One of the biggest problems with cavalier teen sex in almost all media today is that it's so, so, so, so shallow with not even any higher, unfulfilled aspirations. As though all teens care about it "getting it on." Again, it's like the filmmakers are trying to drum their own mantra into us and re-establish over and over: "See? Sex has no meaning, no meaning at all. Pre-marital sex won't affect you one iota, beyond a few bruised romantic feelings." Where's the ANGST? How can this be? Sexuality is one of the biggest sources of angst for teens. And teens' experience of sexuality is not one-size-fits-all, thankyouverymuch. The teen sex in LB reminded me of "Manchester By The Sea"--a wonderful film irreparably wrecked by a young teen male (ha ha!) sexually two-timing (ha ha!) his two girlfriends (ha ha!).

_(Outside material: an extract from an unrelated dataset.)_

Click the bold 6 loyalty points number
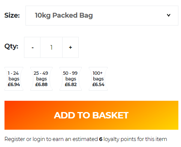Screen dimensions: 181x147 [101, 139]

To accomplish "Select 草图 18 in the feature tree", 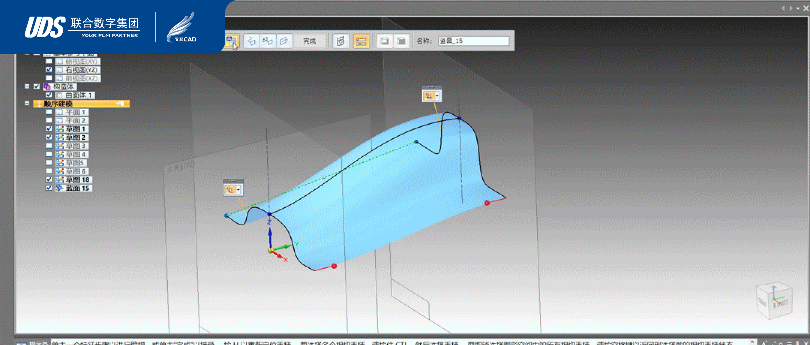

True, "Lady Bird" is a comedy, but there were other poignant moments in the film. Oh, and as in other films, teen sex is always awkward, of course, so not only are we supposed to be pervy voyeurs of minors having sex, we're supposed to laugh at them, too. It's all just so mean on so many levels. 

MY BEEF WITH GRETA

After watching a few of Greta's films (in which she acts), I became rather incensed with her and wrote her off. She always plays a bit of a ditz, and I suspected (rightly) that she wasn't in real life. (Greta presents as an incredibly insightful, disciplined, precise, gentle, genteel and articulate person. I could listen to her for hours.) Why would I be upset that GG plays a ditz? Because in one of her ditzy films, she (oopsy doopsy) gets pregnant and has a (oopsy doopsy) little abortion. Tee hee hee. I don't want to get all personal here, but Greta's mother is an OB/GYN (don't know if she's pro-life or not). Perhaps that has colored Greta's view of new life in the womb.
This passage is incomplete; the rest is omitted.